WHAT YOU SHOULD DO —
Your reply should consist of the listing, copied exactly.
============================================================
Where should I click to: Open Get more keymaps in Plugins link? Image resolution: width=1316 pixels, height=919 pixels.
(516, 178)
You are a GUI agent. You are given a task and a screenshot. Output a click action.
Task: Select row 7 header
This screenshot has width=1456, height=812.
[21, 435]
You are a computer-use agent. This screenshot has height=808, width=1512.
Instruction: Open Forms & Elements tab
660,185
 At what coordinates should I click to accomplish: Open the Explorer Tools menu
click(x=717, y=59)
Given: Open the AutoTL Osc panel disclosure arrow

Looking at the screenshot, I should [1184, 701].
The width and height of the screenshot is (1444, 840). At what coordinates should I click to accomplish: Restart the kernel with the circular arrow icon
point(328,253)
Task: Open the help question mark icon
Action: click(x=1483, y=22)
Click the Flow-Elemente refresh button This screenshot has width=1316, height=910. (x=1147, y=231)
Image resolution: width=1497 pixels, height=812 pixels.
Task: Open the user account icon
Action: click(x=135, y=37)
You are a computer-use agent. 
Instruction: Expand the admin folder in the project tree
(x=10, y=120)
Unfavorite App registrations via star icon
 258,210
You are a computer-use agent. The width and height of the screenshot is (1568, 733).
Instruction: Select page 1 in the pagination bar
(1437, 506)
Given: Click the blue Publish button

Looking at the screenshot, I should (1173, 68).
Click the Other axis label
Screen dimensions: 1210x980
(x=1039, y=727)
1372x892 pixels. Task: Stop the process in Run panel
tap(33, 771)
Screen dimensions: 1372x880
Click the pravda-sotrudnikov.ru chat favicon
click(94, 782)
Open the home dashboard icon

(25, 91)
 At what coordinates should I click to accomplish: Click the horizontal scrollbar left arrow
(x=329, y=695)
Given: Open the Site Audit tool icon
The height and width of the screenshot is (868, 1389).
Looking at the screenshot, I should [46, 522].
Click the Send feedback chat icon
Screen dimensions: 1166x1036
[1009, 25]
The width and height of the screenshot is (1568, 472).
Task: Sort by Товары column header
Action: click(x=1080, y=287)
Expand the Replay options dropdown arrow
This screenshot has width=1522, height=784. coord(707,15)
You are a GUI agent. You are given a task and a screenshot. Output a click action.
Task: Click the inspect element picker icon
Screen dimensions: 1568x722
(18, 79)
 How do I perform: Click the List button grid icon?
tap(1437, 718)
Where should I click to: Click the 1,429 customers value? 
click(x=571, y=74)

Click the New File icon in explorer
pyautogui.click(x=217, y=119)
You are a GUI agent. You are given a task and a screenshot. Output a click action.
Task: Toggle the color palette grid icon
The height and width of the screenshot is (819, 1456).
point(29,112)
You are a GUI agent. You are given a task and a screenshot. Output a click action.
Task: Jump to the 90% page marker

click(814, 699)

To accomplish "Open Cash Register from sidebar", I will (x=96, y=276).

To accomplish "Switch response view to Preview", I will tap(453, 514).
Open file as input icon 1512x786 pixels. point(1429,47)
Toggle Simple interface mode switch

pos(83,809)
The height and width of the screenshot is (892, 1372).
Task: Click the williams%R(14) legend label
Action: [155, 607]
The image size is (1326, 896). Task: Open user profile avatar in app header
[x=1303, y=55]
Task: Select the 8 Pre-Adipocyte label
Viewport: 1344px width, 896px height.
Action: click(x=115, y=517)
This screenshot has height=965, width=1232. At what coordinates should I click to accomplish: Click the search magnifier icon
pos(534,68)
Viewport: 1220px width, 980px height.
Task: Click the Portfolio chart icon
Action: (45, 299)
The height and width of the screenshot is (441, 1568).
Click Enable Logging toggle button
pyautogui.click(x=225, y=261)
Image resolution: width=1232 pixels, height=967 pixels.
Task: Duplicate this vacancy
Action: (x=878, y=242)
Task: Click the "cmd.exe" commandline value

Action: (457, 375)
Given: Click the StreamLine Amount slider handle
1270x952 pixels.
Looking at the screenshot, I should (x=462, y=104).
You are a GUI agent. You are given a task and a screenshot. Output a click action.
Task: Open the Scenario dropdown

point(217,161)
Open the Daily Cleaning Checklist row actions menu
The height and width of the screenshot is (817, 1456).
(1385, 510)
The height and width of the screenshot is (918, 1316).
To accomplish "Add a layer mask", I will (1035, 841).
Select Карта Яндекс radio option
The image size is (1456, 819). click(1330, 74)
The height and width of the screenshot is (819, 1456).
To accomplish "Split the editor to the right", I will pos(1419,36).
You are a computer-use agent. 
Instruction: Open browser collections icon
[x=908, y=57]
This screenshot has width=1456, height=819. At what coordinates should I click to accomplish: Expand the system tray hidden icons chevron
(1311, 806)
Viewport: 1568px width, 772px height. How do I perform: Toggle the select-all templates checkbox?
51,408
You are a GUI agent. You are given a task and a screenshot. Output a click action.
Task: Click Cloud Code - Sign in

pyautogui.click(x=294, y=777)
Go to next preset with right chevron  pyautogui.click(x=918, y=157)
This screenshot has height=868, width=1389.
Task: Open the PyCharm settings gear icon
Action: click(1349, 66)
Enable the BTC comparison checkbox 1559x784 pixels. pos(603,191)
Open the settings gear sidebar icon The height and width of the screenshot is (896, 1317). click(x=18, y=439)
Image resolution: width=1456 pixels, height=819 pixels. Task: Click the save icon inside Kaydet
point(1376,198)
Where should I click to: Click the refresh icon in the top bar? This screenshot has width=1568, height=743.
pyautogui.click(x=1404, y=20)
============================================================
TASK RESPONSE —
Where should I click to: Open Get more keymaps in Plugins link? Image resolution: width=1316 pixels, height=919 pixels.
(516, 178)
You are a GUI agent. You are given a task and a screenshot. Output a click action.
Task: Select row 7 header
This screenshot has width=1456, height=812.
[21, 435]
You are a computer-use agent. This screenshot has height=808, width=1512.
Instruction: Open Forms & Elements tab
660,185
 At what coordinates should I click to accomplish: Open the Explorer Tools menu
click(x=717, y=59)
Given: Open the AutoTL Osc panel disclosure arrow

Looking at the screenshot, I should [1184, 701].
The width and height of the screenshot is (1444, 840). At what coordinates should I click to accomplish: Restart the kernel with the circular arrow icon
point(328,253)
Task: Open the help question mark icon
Action: click(x=1483, y=22)
Click the Flow-Elemente refresh button This screenshot has width=1316, height=910. (x=1147, y=231)
Image resolution: width=1497 pixels, height=812 pixels.
Task: Open the user account icon
Action: click(x=135, y=37)
You are a computer-use agent. 
Instruction: Expand the admin folder in the project tree
(x=10, y=120)
Unfavorite App registrations via star icon
 258,210
You are a computer-use agent. The width and height of the screenshot is (1568, 733).
Instruction: Select page 1 in the pagination bar
(1437, 506)
Given: Click the blue Publish button

Looking at the screenshot, I should (1173, 68).
Click the Other axis label
Screen dimensions: 1210x980
(x=1039, y=727)
1372x892 pixels. Task: Stop the process in Run panel
tap(33, 771)
Screen dimensions: 1372x880
Click the pravda-sotrudnikov.ru chat favicon
click(94, 782)
Open the home dashboard icon

(25, 91)
 At what coordinates should I click to accomplish: Click the horizontal scrollbar left arrow
(x=329, y=695)
Given: Open the Site Audit tool icon
The height and width of the screenshot is (868, 1389).
Looking at the screenshot, I should [46, 522].
Click the Send feedback chat icon
Screen dimensions: 1166x1036
[1009, 25]
The width and height of the screenshot is (1568, 472).
Task: Sort by Товары column header
Action: click(x=1080, y=287)
Expand the Replay options dropdown arrow
This screenshot has width=1522, height=784. coord(707,15)
You are a GUI agent. You are given a task and a screenshot. Output a click action.
Task: Click the inspect element picker icon
Screen dimensions: 1568x722
(18, 79)
 How do I perform: Click the List button grid icon?
tap(1437, 718)
Where should I click to: Click the 1,429 customers value? 
click(x=571, y=74)

Click the New File icon in explorer
pyautogui.click(x=217, y=119)
You are a GUI agent. You are given a task and a screenshot. Output a click action.
Task: Toggle the color palette grid icon
The height and width of the screenshot is (819, 1456).
point(29,112)
You are a GUI agent. You are given a task and a screenshot. Output a click action.
Task: Jump to the 90% page marker

click(814, 699)

To accomplish "Open Cash Register from sidebar", I will (x=96, y=276).

To accomplish "Switch response view to Preview", I will tap(453, 514).
Open file as input icon 1512x786 pixels. point(1429,47)
Toggle Simple interface mode switch

pos(83,809)
The height and width of the screenshot is (892, 1372).
Task: Click the williams%R(14) legend label
Action: [155, 607]
The image size is (1326, 896). Task: Open user profile avatar in app header
[x=1303, y=55]
Task: Select the 8 Pre-Adipocyte label
Viewport: 1344px width, 896px height.
Action: click(x=115, y=517)
This screenshot has height=965, width=1232. At what coordinates should I click to accomplish: Click the search magnifier icon
pos(534,68)
Viewport: 1220px width, 980px height.
Task: Click the Portfolio chart icon
Action: (45, 299)
The height and width of the screenshot is (441, 1568).
Click Enable Logging toggle button
pyautogui.click(x=225, y=261)
Image resolution: width=1232 pixels, height=967 pixels.
Task: Duplicate this vacancy
Action: (x=878, y=242)
Task: Click the "cmd.exe" commandline value

Action: (457, 375)
Given: Click the StreamLine Amount slider handle
1270x952 pixels.
Looking at the screenshot, I should (x=462, y=104).
You are a GUI agent. You are given a task and a screenshot. Output a click action.
Task: Open the Scenario dropdown

point(217,161)
Open the Daily Cleaning Checklist row actions menu
The height and width of the screenshot is (817, 1456).
(1385, 510)
The height and width of the screenshot is (918, 1316).
To accomplish "Add a layer mask", I will (1035, 841).
Select Карта Яндекс radio option
The image size is (1456, 819). click(1330, 74)
The height and width of the screenshot is (819, 1456).
To accomplish "Split the editor to the right", I will pos(1419,36).
You are a computer-use agent. 
Instruction: Open browser collections icon
[x=908, y=57]
This screenshot has width=1456, height=819. At what coordinates should I click to accomplish: Expand the system tray hidden icons chevron
(1311, 806)
Viewport: 1568px width, 772px height. How do I perform: Toggle the select-all templates checkbox?
51,408
You are a GUI agent. You are given a task and a screenshot. Output a click action.
Task: Click Cloud Code - Sign in

pyautogui.click(x=294, y=777)
Go to next preset with right chevron  pyautogui.click(x=918, y=157)
This screenshot has height=868, width=1389.
Task: Open the PyCharm settings gear icon
Action: click(1349, 66)
Enable the BTC comparison checkbox 1559x784 pixels. pos(603,191)
Open the settings gear sidebar icon The height and width of the screenshot is (896, 1317). click(x=18, y=439)
Image resolution: width=1456 pixels, height=819 pixels. Task: Click the save icon inside Kaydet
point(1376,198)
Where should I click to: Click the refresh icon in the top bar? This screenshot has width=1568, height=743.
pyautogui.click(x=1404, y=20)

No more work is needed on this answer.